Book review: Fight! – Thirty Years Not Quite At The Top, by Harry Hill

The pandemic has turned many comedians into authors.

It’s perfectly understandable. With many of the usual avenues of expression closed off to them, the lockdowns have provided a golden opportunity for many comics with a story to tell to finally put their words on paper. For many, it was either that or start a podcast. Little wonder then that, the Christmas 2021 books market is overflowing with comedy biographies. Harry Hill’s new autobiography is a weightier tome than his previous literary works, Harry Hill’s Whopping Great Joke Book, Harry Hill’s Fun Book or Harry Hill’s Bumper Book of Bloopers. But Fight! is a great read and I’d actually rank it alongside Bob Mortimer’s …And Away! as one of the very best comedy-themed books of the year.

As Harry himself admits, however, he is not for everyone. Chris Tarrant and Keeley Hawes are amongst those famous names who Harry has encountered who have not taken to his unique sense of humour. I myself have often been amazed how even during the long reign of Harry Hill’s TV Burp as one of the most consistently funny shows on British TV of the 2000s, a surprising number of people, many of whom I would have otherwise said had a good sense of humour suddenly became insufferably snooty whenever Harry’s name was mentioned. If you are one of those people, chances are, neither this book or even this review will be for you. Kindly go elsewhere.

For the rest of us, this is a treat, often funny, particularly in its early stages and revealing. Harry, after all, has a story to tell.

Today, with his winged collar, NHS spectacles and distinctly eccentric appearance, Harry Hill’s comic persona although well-established is hard to define. He looks like a middle-aged Bash Street Kid. Back in the 1970s, he was Matthew Hall, a bright young teenager busily engaged in developing smoke bombs and other homemade explosives with his other bored, science-obsessed school friends in rural Kent. “My interest in science was largely a by-product of pyromania,” he admits now, but it led directly to a medical career, something he abandoned only in the early 1990s as his love for performing live comedy took over. As Harry himself might reflect, “what were the chances of that happening eh?”

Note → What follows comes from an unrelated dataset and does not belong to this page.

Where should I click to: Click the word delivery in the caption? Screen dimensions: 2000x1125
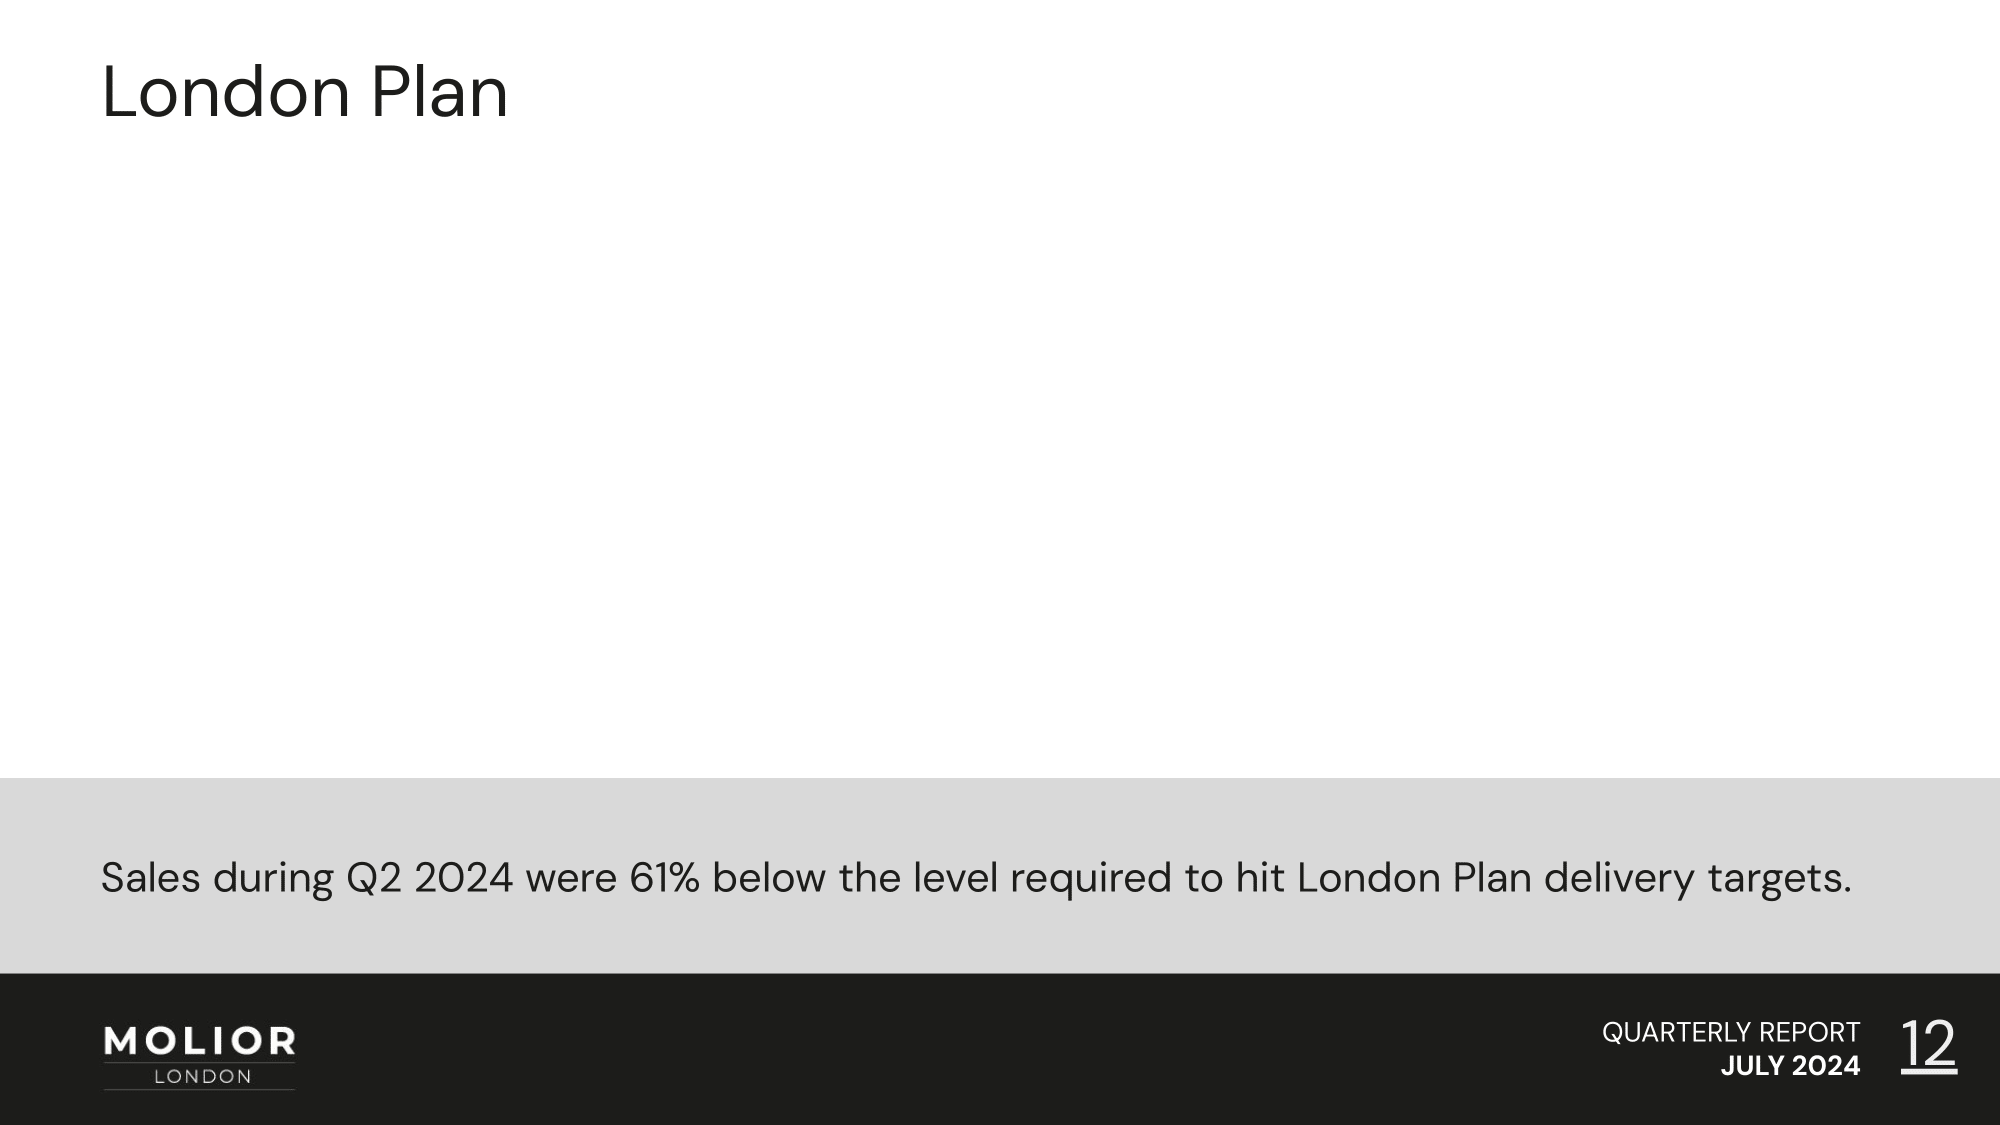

His accounts of his medical career make fascinating reading. Although he does not seem to be one of those comedians with an obvious dark side, his experiences as a doctor (including an excruciating sequence in which he makes a hash of informing a young husband that his wife had died unexpectedly) along with the premature deaths of a number of his old friends have obviously given him an appreciation of the fact that life is short.

He has also clearly retained a treasure trove of memories and physical relics of his comedy career. It is interesting to learn that he often collaborated with the likes of Alastair McGowan and Stewart Lee in the 1990s: not names one would obviously associate with him now. By the end of the decade, he was a familiar face on Channel 4. Between 2001 and 2012, he enjoyed his biggest ever success with over 160 episodes of ITV’s Saturday evening “sideways look at the week’s television,” TV Burp. The build-up to the show’s commercial breaks during which a staged fight between two often very surreal rivals, incidentally, explains the book’s title. Such showdowns included; “the Archbishop of Canterbury versus the Footballers’ Wives,” “a paw versus a claw” and “who is the best vegetarian: Heather Mills or Hitler?” During the last of these skirmishes, Harry can be clearly heard shouting, “come on, Hitler!”

In the end, the strain of trawling through hours of often terrible TV to find a few nuggets of comedy gold proved too much for Harry and the other writers and the show ended. Nothing else he has done has ever proven quite as successful. Harry proves unafraid to mention his lesser successes, which include Alien Fun Capsule (essentially a less popular version of TV Burp), Harry Hill’s Tea Time (an enjoyable but little seen Sky One show) or the fun but not especially commercial 2013 Harry Hill Movie featuring Julie Walters, Sheridan Smith and pop rock band, The Magic Numbers.

He also does not shy away from mentioning his few outright failures either: these include his short-lived X-Factor-themed musical, I Can’t Sing and disastrous stints presenting Capital Radio, an attempt to revive Matthew Kelly’s Stars In Their Eyes or the filming of a never-aired pilot of an unpromising Beadle’s About style prank show. That said, his failure to mention anything about the character Professor Branestawm or his sixteen series narrating home video clips show, You’ve Been Framed! (as far as I noticed anyway) is more surprising, however, particularly as neither of these were obvious failures. He’s has a busy life: perhaps he just forgot to mention them?

Ultimately, it is a book and a career to be proud of. Now 57, what does the future hold for the onetime Doctor Matthew Hall?

Well, there’s only one way to find out…

Book review: Fight! – Thirty Years Not Quite At The Top, by Harry Hill. Published by: Hodder Studio. Available: now.